The value to them of having that information instantaneously is critical, because a mistake could mean millions and millions of dollars. Then you go to Grande Cache residents and they say, “I don't know if I should pay $79.95 a month.” There's a dichotomy between the two, of course. For private industry to work, no matter what it costs, they'll pay for it. It's not that Grande Cache doesn't have access to fibre. If I'm not mistaken, fibre runs right through the middle of Grande Cache all the way up to Grande Prairie, so the infrastructure is there.
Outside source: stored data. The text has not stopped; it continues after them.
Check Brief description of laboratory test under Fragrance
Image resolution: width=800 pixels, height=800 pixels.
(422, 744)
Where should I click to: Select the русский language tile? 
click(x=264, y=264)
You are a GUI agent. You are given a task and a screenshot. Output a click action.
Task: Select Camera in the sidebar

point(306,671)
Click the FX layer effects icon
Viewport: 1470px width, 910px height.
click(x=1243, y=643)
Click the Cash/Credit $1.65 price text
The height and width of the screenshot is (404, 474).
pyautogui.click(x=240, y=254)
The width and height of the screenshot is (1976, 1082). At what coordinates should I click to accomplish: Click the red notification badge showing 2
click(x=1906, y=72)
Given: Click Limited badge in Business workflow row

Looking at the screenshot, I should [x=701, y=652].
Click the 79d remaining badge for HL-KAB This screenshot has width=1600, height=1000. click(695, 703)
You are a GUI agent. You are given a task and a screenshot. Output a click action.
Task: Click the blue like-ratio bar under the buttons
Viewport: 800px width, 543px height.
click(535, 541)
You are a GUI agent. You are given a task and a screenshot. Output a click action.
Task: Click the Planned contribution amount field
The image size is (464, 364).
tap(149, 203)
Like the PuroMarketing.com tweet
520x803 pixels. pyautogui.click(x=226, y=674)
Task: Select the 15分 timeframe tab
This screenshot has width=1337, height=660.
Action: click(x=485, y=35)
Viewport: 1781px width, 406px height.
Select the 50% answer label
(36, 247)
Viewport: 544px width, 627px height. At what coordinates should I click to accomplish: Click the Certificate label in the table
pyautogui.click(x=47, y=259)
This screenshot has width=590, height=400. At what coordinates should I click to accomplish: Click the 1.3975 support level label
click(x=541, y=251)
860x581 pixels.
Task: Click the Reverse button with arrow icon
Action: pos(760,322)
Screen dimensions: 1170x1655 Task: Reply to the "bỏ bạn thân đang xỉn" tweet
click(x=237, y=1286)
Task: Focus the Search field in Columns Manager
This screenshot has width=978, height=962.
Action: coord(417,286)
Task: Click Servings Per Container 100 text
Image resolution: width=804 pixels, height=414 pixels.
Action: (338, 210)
I'll give you an example: the town of Wandering River on the way up to Fort Mac. I got a job at Wandering River to provide a camp with Internet. There were 20 people. I gave them 100 meg service, up and down. It was a kilometre outside of the town of Wandering River. That service was backhauled over the Alberta SuperNet. I knew that the forestry was there and I could do that work. For the town, a mile down the road and with more than three separate fibre companies running fibre up to Fort Mac—Shaw, Telus, Bell, and the Alberta SuperNet—in the ditch, they couldn't get a megabit of service in town. The service was provided by an antenna that was five kilometres outside of town, beaming in an old-technology wireless service.
It's not that the infrastructure isn't in existence and that the infrastructure isn't there; it's that the infrastructure is owned by private entities, and in order for them to bother with Wandering River, they would have to go to the handhole that is 500 metres outside of town and do 10,000 dollars' worth of work, but there are only 40 people in Wandering River.